Aufgaben
1. Nenne alle Bands, mit denen BEYOND TWILIGHT im Interview verglichen wird.
2. Setze das Interview mit BEYOND TWILIGHT nach der letzten Frage fort.

Auszug

Rouven: Wenn ich mir "The Devil's Hall Of Fame" so anhöre, dann fallen mir auf Anhieb AYREON wegen der musikalischen Dichte und der Atmosphäre, aber auch SHADOW GALLERY und TEN ein. Kannst du mit diesen Vergleichen leben?

Finn: Sicherlich. Wir wurden mit so vielen Bands verglichen, unter anderem auch DIO oder MARILLION. Mir macht das nichts aus, und es ist auch eine Ehre. Aber ich weiss, dass wir etwas eigenes geschaffen haben, dass wir absolut eigenständig sind. Viele der Bands, mit denen wir verglichen werden sind auch Einflüsse für uns, von daher ist das nicht so abwegig.

Rouven: Meinst du, dass ihr Erfolg haben werdet mit dem Album? Immerhin ist das Teil eine recht komplexe Angelegenheit, die zwar viele Stile vereint, aber dem Hörer durch die Detailvielfalt doch einiges an Einarbeitungsarbeit abverlangt.

Finn: Hmm, darüber hab ich mir noch nicht so viele Gedanken gemacht. Denn eigentlich interessiert uns der Erfolg nicht so - wobei es natürlich cool wäre, wenn wir viele Alben unter die Leute brächten. Aber ich denke, die Musikindustrie unterschätzt die Leute immer noch. Es gibt genügend, die sich nicht den Scheiss aus dem Radio oder aus den Charts oktroyieren lassen wollen. Und für diese ist "The Devil's Hall Of Fame" was, denn es ist keineswegs ein Album nur für Musiker geworden! Aber es ist Musik mit der man sich ausgiebig beschäftigen kann und sollte, und die einen auch dafür belohnt. Immerhin steckt in der Platte mehr als ein Jahr an Arbeit, und das hört man in jedem kleinen Detail.

Rouven: Was sind denn so die musikalischen Haupteinflüsse von BEYOND TWILIGHT?

Finn: Ohjeh...Thomas hört viel aus den Siebzigern, insbesondere Sachen wie GENESIS oder GABRIEL. Jörn mag natürlich Prog und ausserdem auch 70's-Zeug, Anders an der Gitarre mag besonders MESHUGGAH und viel Klassik, Anders am Bass hört eigentlich alles, genau wie ich. Ausser Volksmusik! (lacht)

Rouven: Wenn du die Chance hättest, ein Traum-Line-Up zusammenzustellen, welche Musiker würdest du wählen?

Gesammeltes Material

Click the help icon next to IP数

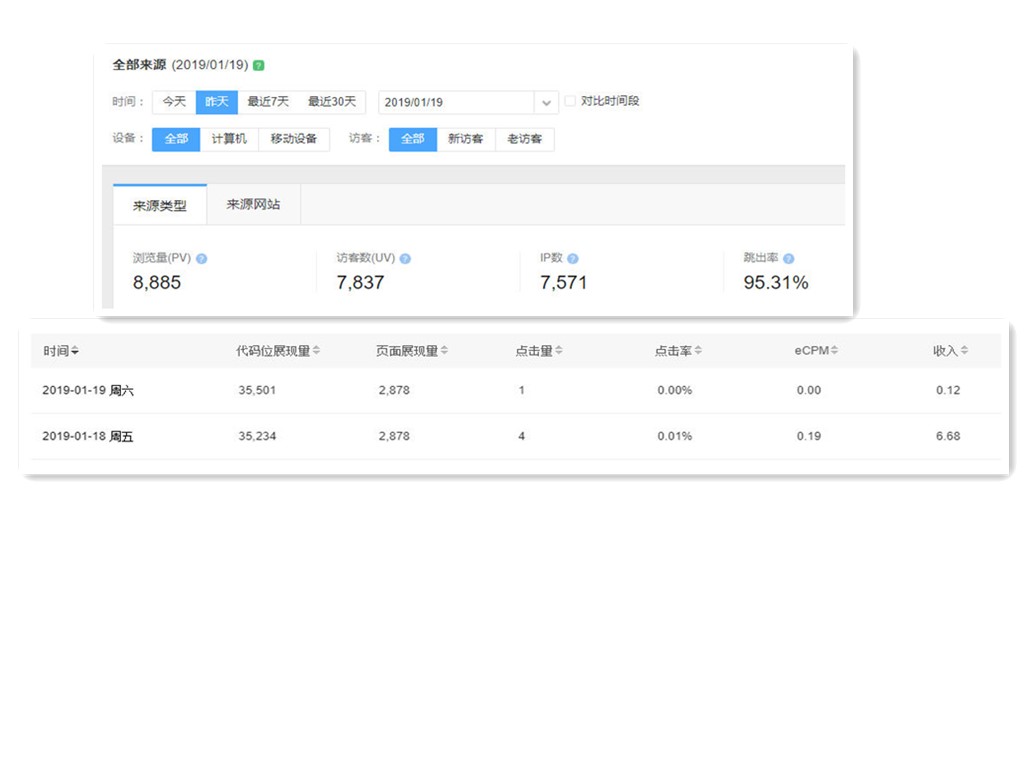point(573,258)
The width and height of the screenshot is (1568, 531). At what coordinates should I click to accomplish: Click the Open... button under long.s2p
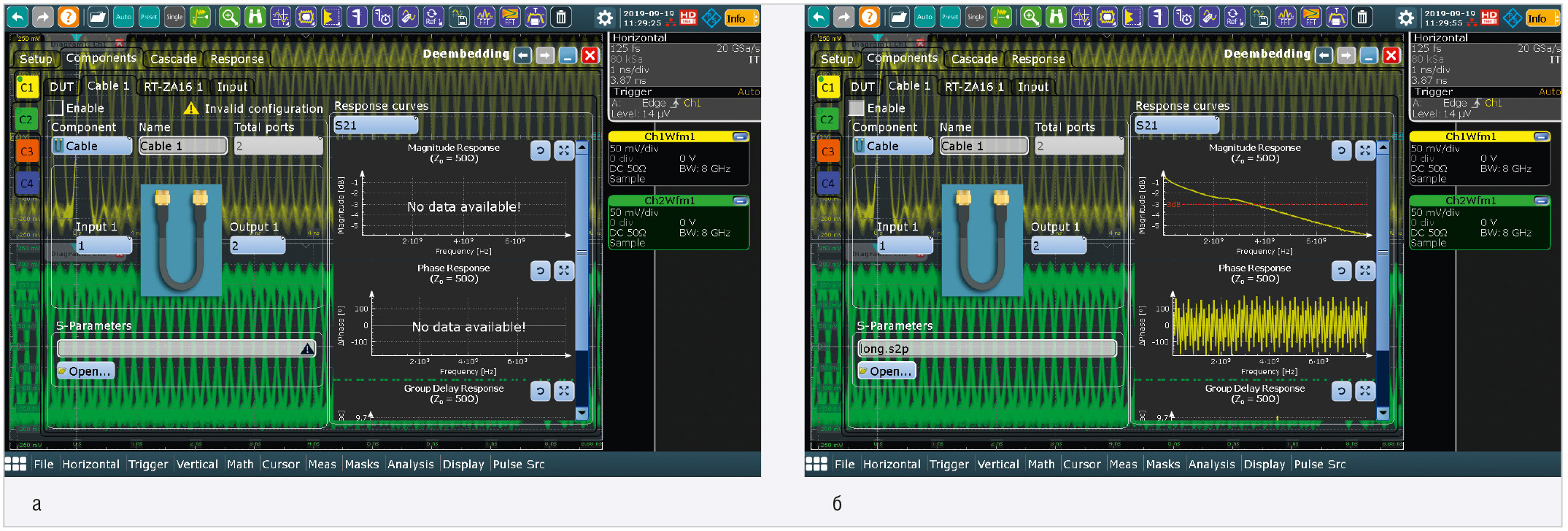click(x=886, y=371)
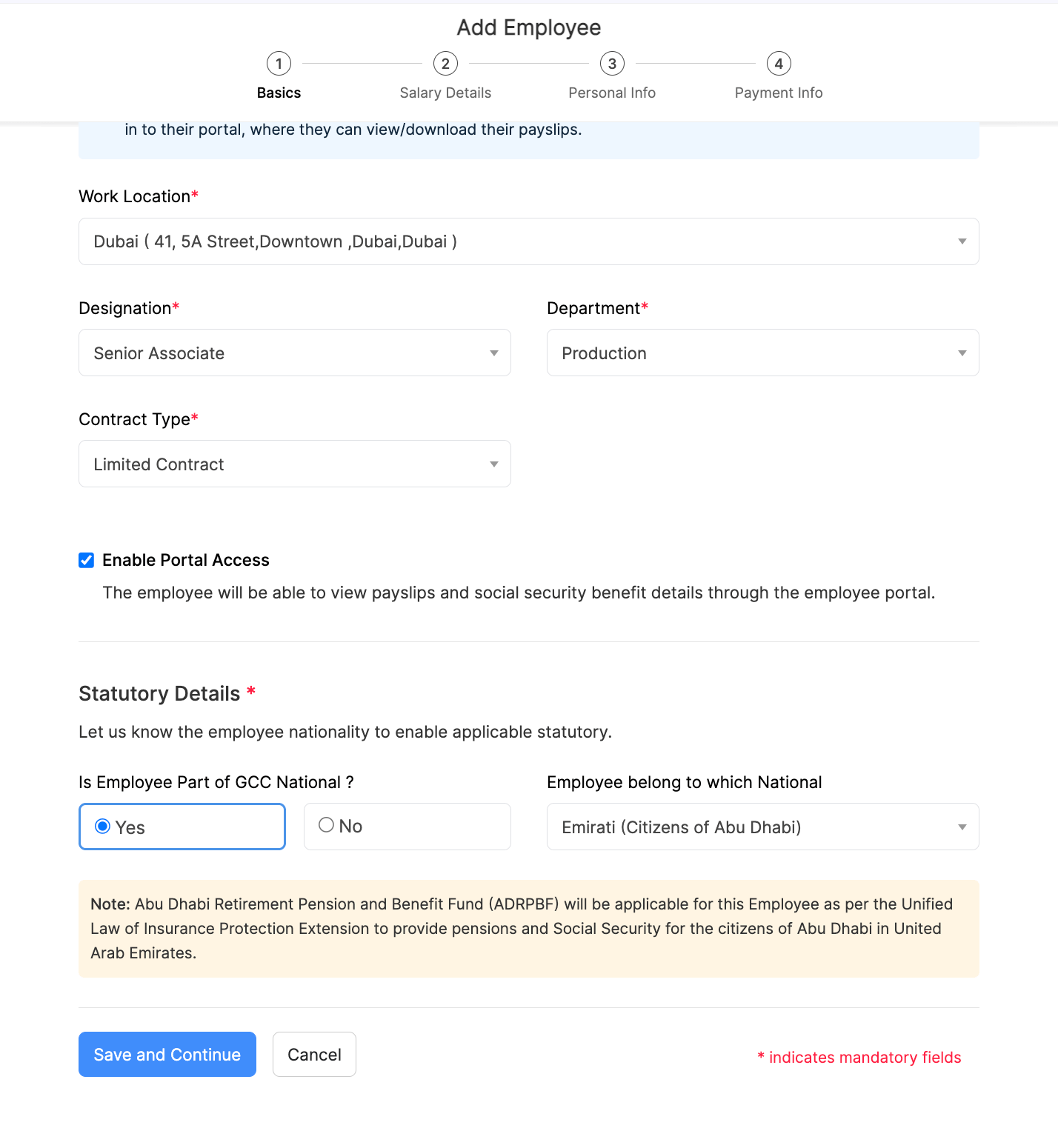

Lösungen
1. AYREON, SHADOW GALLERY, TEN, DIO, MARILLION

2.
Finn: Mit BEYOND TWILIGHT bin ich ja wirklich zufrieden, also gehen wir von dem Fall aus, dass ich eine Band zusammenstelle, in der ich nicht selbst spiele. Hm, am Schlagzeug entweder Mike Portnoy (DREAM THEATER) oder den Drummer von STING. Kevin Moore (FATES WARNING, CHROMA KEY) an den Keyboards, den MESHUGGAH-Gitarristen und als Sänger entweder Mike Patton (FAITH NO MORE) oder Russel Allen (SYMPHONY X). Hmm...hey, da fehlt noch ein Bassist! Irgendeine Ahnung?

Rouven: John Myung? Steve DiGiorgio?

Finn: Ja genau, einer von beiden. Auf dem hohen Niveau schenken die sich eh nich viel...

Rouven: Hast du momentan eine Top-5 in deinem Player?

Finn: Schwierig...also von MR.BONGO "California", TORI AMOS' "Little Earthquakes", MESHUGGAH mit "Nun", das ist eine EP...dann DREAM THEATER's Meisterwerk "Images And Words" sowie klassische Werke von GANACEK.

Rouven: Als Technologiefreak dürftest du ja auch das Internet ziemlich klasse finden, oder?

Finn: Auf jeden Fall! Ich liebe das Internet, und ich liebe Technologie! Der technische Fortschritt ist etwas sehr wichtiges für die Menschheit, und ich denke mal, dass viele Science-Fiction-Sachen durchaus bald Realität sein könnten. Vom Klonen halte ich allerdings nichts, denn schau dir die Menschen an, dann weisst du, dass das nur ein schlechtes Ende nehmen kann.
Es haben mich auch schon einige Amerikaner angesprochen, ob ich denn wüsste, was ich da den Protagonisten tuen lasse; eine Reise ins eigene Gehirn, das wäre ja gefährlich und vor allem moralisch verwerflich! (lacht)

Rouven: Last and least, wo siehst du Musik wie die von BEYOND TWILIGHT z.B. in zehn oder zwanzig Jahren?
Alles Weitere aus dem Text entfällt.